A year or so ago, the Lord led me to distance myself from all my friends and family. It was the strangest thing; they were all attacking me on the phone. In retrospect, it seems as though this was a process that the Lord was leading me through to live with Him alone as my source of support, and the Lord did actually say repeatedly that I should focus my attention on Him alone.
This coincided with a period in my life when I began to become well known, and I think the hostility from friends and family was related to this. It was probably an intense experience for them speaking to me following my suicide attempt and the events that followed which may have influenced their hostility.

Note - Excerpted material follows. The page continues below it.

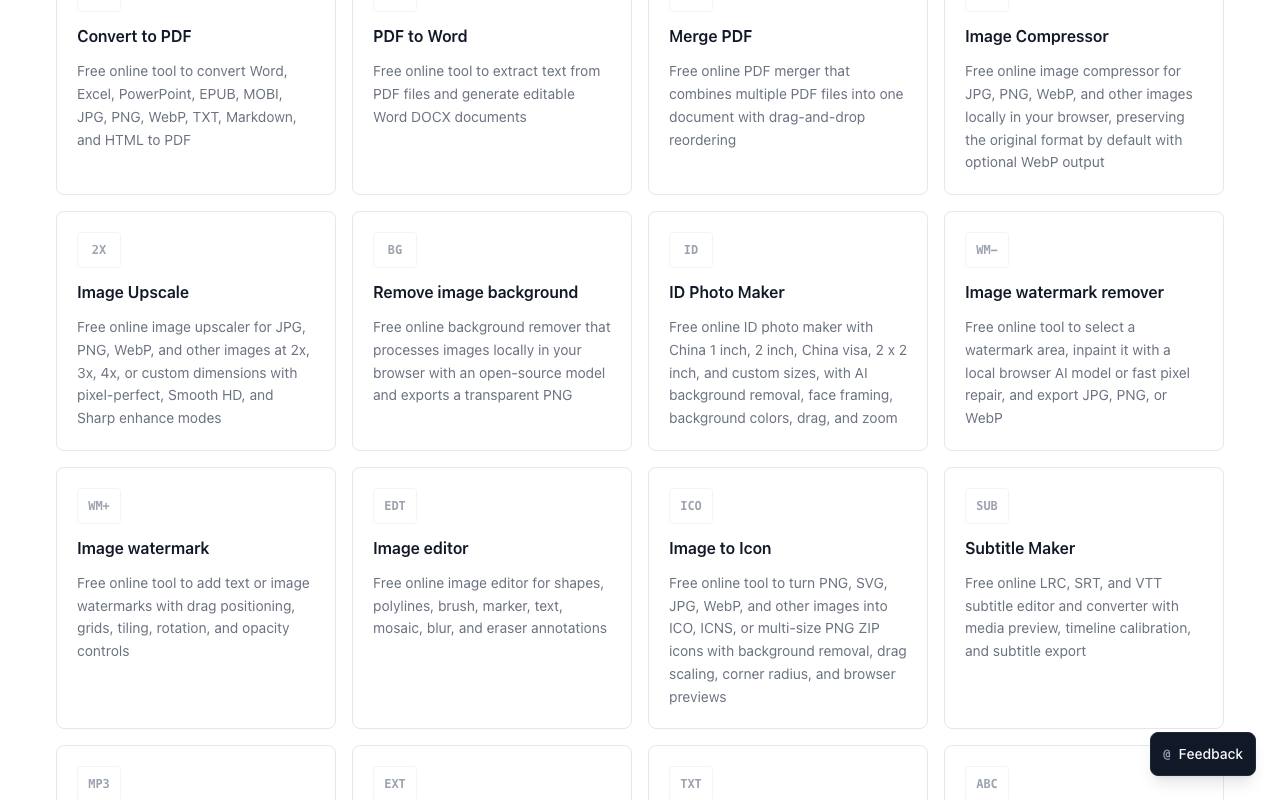Open the Image to Icon description card
Screen dimensions: 1280x800
pyautogui.click(x=788, y=598)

Not only have I been living without contact with friends and family for around a year, I also have no television or radio. I gave away my TV after I experienced hostility directed at me during an interview with the Prime Minister (the hostility was not from him but from a woman standing in the background). I sensed this was a sign of things to come and felt that putting my relationship with the media on hold would be wise.
I live alone, but there are two other people who live in the building in close proximity. They are both so mentally unwell that I can barely have a conversation with them.
All of the above factors have led to me depending on God like never before. He has been acting as my friend, counsellor, and most importantly, Father. And I have never loved Him so much.
For the last two weeks, I have had no money. Over the last six months I have repeatedly run out of money half way through every month as I have been receiving less than half of the money I used to receive from the government to help with disability-related issues and living costs. This wouldn’t normally be such a big deal, but I experience a great deal more intensity of mood than I used to and need things like cigarettes and alcohol to help me stay happy during periods of stress. Because I haven’t been able to afford cigarettes or alcohol some weeks, I have been begging on the street and looking for discarded cigarette ends and alcohol vessels. It has been quite an experience, and has recently been eliciting hostility from some members of the public.
While my comments in the above paragraphs may seem like complaints, they are not at all. I have enjoyed some of the best times of my life recently. It’s wonderful how situations that we fear can turn out to be blessings in disguise. Earlier today, I was reflecting upon how at a certain point in time, getting a new jumper (for example) might make you feel incredibly happy, and at a different time, finding a half-smoked cigarette on the ground might make you equally happy. Whatever circumstances we are in, there are highs and lows, because there are always challenges but God is ceaselessly merciful.
I think a lot of the hostility I experience on the streets is due to people having ideas about me rather than knowing me as a person. I always try to be kind and friendly to everyone in conversation, but these days, I tend to just keep myself to myself when I’m out because it’s a much more intense experience than it used to be starting a conversation, for instance.
I’ve had a lot of mood swings recently, but have chosen not to pursue the path of taking a mood stabiliser because they all have horrible side effects. I prefer to use alcohol, caffeine and nicotine as mood stabilizers. I tend to avoid psychiatry to the greatest extent possible, as despite my psychiatrist being a lovely person I think the medicines that are prescribed are generally unhealthy and damaging to the body.
It’s a real blessing to still be in my flat, and I’ve loved the fact that even without money God has provided delicious food. I have also really appreciated hot showers and lying in a comfortable bed.
I don’t want to predict what’s going to happen in my life in the coming weeks but I’m thankful to have released my EP this week and still have my author website as a potential source of income, whatever the future holds.